## EXERCISE GOAL
Each line containing the string "admin" should be copied out of the entries.

## MATERIAL TO PROCESS

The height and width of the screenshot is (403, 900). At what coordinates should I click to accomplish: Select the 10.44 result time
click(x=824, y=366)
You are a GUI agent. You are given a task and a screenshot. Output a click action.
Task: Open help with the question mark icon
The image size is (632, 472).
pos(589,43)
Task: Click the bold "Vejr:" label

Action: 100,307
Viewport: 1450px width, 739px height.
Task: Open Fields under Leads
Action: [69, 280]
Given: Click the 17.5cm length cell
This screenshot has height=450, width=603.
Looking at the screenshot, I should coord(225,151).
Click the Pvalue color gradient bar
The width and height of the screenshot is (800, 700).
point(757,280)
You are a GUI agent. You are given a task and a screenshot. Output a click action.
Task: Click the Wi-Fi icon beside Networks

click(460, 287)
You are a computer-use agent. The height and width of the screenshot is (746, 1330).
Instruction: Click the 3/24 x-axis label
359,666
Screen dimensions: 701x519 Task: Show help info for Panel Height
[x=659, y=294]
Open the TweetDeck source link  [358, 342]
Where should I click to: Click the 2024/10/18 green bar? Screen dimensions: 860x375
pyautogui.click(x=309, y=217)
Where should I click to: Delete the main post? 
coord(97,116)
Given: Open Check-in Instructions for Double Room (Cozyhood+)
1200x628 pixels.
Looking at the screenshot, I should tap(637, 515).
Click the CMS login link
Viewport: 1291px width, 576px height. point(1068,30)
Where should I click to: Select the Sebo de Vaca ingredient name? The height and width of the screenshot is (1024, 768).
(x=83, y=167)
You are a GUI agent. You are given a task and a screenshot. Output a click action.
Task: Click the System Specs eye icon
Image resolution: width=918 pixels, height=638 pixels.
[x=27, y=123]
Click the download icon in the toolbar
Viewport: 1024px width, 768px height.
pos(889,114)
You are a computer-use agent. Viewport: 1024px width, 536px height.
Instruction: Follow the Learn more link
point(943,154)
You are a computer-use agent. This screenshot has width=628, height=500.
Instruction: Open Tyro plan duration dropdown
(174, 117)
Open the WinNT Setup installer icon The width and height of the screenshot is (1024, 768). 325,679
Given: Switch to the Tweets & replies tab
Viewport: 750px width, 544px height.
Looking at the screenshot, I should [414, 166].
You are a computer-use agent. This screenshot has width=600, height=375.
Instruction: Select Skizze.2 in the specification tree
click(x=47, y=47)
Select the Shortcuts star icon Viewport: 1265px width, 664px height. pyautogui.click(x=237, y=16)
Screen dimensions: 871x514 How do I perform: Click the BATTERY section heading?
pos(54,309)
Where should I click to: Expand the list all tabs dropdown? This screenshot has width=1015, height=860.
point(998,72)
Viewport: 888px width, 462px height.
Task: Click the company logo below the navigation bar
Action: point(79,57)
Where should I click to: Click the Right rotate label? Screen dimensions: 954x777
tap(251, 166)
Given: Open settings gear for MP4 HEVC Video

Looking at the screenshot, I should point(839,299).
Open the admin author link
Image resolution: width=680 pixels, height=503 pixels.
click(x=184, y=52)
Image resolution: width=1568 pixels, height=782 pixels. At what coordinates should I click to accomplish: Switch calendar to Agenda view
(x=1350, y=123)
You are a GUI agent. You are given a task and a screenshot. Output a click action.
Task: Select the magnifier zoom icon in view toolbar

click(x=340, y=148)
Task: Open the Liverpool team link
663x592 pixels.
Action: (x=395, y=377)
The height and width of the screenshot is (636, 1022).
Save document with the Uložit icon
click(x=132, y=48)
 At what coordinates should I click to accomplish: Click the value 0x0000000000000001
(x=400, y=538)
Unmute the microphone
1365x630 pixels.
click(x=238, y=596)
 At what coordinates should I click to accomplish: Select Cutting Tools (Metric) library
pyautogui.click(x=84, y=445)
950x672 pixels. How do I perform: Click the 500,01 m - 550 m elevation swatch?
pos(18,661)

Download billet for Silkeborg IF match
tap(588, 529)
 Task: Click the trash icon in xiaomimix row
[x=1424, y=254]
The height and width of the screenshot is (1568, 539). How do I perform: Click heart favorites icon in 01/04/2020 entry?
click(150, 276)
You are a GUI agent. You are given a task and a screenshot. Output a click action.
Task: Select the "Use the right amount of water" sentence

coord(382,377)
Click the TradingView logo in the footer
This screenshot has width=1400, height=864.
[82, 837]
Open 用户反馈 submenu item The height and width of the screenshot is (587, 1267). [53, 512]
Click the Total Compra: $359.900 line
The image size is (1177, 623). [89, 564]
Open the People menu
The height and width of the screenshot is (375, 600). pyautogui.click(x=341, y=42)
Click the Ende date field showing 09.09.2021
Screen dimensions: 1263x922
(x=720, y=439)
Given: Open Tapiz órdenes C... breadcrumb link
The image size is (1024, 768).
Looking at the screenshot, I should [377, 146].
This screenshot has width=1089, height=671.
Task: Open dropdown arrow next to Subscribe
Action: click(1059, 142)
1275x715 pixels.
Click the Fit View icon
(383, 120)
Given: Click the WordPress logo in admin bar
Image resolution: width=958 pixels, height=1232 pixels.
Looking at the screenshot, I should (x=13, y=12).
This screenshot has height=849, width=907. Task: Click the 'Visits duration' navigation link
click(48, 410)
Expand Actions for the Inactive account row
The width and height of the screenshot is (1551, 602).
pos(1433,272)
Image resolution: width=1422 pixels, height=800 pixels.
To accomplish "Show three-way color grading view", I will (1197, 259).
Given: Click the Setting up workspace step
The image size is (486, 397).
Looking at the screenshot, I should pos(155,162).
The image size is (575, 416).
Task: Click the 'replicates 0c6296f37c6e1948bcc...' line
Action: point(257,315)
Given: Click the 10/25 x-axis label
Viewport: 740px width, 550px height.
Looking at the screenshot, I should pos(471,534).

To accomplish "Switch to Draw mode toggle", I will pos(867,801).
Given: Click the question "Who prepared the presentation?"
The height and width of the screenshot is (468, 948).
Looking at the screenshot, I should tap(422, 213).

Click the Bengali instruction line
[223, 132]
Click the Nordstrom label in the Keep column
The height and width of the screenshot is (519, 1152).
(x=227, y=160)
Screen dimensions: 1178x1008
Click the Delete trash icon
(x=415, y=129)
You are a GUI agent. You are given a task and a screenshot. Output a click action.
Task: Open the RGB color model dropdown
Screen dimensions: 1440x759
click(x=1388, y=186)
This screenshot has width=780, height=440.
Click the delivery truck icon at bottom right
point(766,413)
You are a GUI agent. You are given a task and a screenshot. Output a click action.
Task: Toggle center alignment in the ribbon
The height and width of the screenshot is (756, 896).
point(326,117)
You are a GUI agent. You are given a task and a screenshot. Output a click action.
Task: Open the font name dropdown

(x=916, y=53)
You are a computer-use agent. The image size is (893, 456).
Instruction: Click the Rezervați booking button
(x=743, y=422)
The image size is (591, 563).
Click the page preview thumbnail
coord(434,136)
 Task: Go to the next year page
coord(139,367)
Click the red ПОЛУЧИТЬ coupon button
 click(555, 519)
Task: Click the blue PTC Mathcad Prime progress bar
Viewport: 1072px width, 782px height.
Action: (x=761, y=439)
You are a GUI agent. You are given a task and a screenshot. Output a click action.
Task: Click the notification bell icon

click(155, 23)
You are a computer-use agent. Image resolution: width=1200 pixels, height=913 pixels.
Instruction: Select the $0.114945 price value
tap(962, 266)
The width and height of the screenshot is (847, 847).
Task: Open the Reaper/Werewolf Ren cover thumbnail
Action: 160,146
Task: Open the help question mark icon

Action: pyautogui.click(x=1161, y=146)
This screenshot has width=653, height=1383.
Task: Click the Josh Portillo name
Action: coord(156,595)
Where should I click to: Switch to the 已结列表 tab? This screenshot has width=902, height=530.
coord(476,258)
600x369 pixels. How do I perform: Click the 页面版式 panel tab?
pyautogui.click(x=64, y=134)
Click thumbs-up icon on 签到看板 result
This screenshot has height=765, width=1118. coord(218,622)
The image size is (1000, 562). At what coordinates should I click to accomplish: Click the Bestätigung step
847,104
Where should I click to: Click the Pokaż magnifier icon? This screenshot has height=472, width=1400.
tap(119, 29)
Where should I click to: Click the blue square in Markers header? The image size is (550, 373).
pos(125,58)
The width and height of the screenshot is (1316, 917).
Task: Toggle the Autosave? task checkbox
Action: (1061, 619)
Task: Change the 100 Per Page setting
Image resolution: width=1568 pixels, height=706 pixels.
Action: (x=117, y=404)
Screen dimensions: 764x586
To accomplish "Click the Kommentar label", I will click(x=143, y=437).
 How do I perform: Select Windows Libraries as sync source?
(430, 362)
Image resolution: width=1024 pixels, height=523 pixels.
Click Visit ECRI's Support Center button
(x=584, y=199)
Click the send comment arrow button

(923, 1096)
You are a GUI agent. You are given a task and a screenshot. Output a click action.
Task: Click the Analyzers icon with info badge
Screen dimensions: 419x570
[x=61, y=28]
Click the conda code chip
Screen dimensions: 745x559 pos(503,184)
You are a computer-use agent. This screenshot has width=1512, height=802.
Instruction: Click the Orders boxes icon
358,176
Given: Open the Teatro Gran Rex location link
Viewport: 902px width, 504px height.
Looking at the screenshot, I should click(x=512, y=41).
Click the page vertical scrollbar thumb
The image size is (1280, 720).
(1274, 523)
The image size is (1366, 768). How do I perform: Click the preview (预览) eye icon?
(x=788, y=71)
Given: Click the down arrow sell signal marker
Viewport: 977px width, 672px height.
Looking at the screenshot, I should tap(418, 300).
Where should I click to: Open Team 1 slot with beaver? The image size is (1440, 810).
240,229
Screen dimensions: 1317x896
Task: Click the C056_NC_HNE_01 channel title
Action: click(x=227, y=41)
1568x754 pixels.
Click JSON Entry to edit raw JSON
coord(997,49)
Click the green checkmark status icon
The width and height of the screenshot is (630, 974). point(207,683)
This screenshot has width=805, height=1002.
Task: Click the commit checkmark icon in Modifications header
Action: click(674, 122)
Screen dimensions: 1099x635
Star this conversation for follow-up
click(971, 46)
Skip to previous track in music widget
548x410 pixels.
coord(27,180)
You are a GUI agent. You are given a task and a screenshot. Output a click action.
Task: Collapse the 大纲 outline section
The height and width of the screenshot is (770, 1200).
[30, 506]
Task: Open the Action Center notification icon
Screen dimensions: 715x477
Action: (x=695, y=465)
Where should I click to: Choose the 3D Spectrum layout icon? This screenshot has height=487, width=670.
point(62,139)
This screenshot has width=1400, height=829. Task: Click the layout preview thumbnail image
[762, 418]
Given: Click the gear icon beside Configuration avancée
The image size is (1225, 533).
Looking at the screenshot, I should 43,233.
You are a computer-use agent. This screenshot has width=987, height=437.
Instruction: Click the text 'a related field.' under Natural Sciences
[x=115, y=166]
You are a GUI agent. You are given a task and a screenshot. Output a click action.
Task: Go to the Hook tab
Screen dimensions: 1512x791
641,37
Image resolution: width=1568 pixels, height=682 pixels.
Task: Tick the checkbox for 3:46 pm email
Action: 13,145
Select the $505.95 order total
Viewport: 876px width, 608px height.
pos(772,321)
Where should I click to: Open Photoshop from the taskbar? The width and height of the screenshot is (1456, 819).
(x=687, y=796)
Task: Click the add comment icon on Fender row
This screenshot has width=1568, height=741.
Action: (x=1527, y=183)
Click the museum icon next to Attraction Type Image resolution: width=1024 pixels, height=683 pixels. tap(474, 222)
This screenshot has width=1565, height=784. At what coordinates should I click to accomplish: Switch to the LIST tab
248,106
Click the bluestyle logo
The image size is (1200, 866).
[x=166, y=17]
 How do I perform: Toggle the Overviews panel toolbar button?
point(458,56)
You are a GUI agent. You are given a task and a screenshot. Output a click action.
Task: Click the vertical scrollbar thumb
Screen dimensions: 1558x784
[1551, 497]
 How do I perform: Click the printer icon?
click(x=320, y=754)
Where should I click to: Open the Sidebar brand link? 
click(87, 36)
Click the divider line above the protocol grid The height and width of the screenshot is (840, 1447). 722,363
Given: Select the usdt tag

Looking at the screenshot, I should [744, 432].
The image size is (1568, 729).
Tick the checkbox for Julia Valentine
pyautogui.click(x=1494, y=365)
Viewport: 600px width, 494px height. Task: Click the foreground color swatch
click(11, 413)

## ANSWER FOR THIS EXERCISE
Open the admin author link
Given: Click the WordPress logo in admin bar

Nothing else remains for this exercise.